(Records to use Opens)

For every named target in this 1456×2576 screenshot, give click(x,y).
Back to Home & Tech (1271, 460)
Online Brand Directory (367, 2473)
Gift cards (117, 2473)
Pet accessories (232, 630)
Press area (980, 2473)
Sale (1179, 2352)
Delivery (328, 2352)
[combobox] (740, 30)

(Records to use Closes)

#### What you need to do:
The answer should consist only of the lines from the one containing "Online Brand Directory (367, 2473)" through the last line of the data, given again exactly.

#### Result for this exercise:
Online Brand Directory (367, 2473)
Gift cards (117, 2473)
Pet accessories (232, 630)
Press area (980, 2473)
Sale (1179, 2352)
Delivery (328, 2352)
[combobox] (740, 30)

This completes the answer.